Business is competitive. That’s the way of the world. This is the underlying tension behind the tough negotiations over the terms and conditions of contracts. But, of course, it is these tensions, between BP, Transocean and Halliburton, that are now being exposed in the harsh glare of publicity in the US. It does not sound so clever for BP to point at the rig operator and criticise its working practices. It hired Transocean to do the work for it. The rates agreed will have implied a certain level of service. BP must have known – or should have known – what it was getting into. Likewise, the terms hammered out with Halliburton will have bought an agreed amount of maintenance – no more, no less.
This may all sound like wisdom after the event. But there have been enough of these disasters over the years, surely, for businesses to understand that they have to be prepared for them.
What is particularly challenging in the early 21st century, though, is the interconnectedness of global business. Managing in this environment demands new levels of sophistication. No wonder things sometimes go wrong.

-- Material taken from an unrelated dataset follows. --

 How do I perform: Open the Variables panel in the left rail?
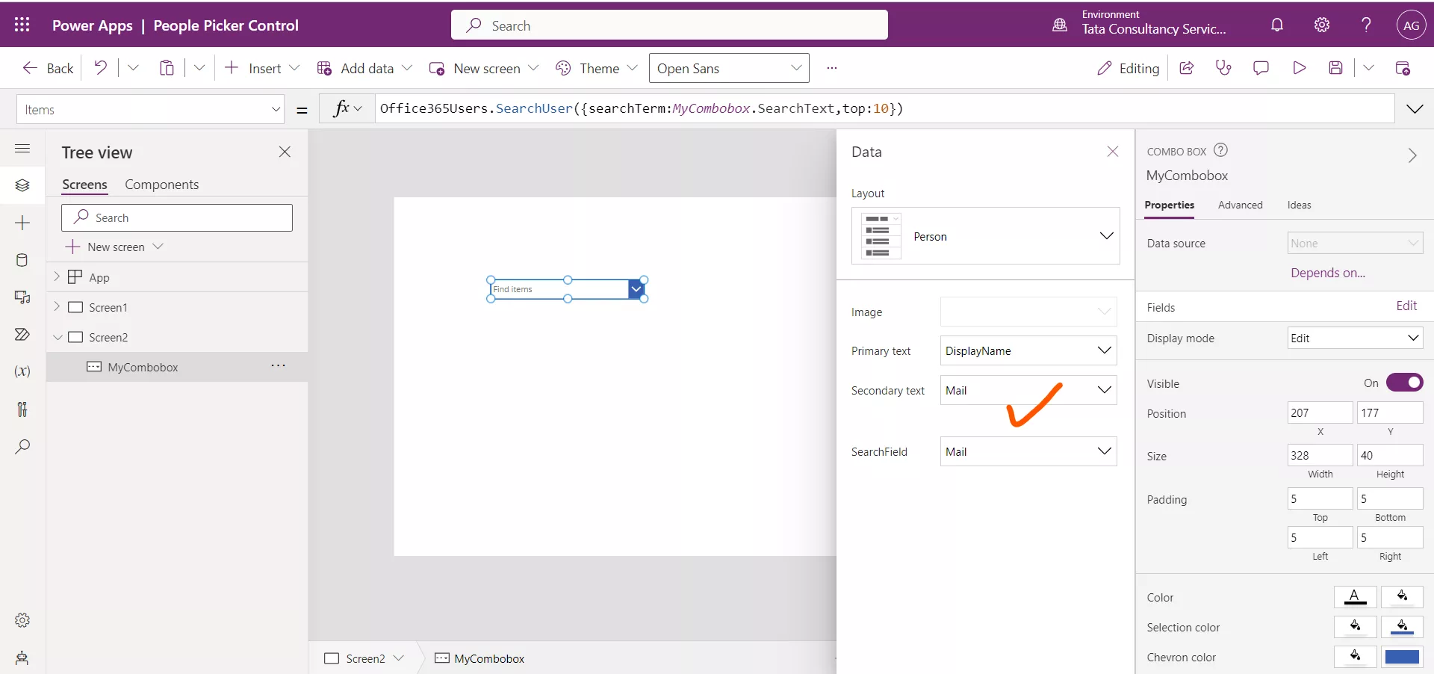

As Steve Fowler, chief executive of the Institute of Risk Management, told the FT recently: “All organisations need a robust, enterprise-wide risk management process that explicitly covers key suppliers.” If that sounds too much like hard work, tough. The way to avoid getting hauled into the courtroom to explain the latest corporate disaster is to have this kind of robust risk management in place.
No insurance policy can protect you against things going wrong. But taking responsibility for those parts of your supply chain that truly are your responsibility will help. That way, when the crude oil (or any other substance) hits the fan, you can feel confident that the worst consequences can be avoided.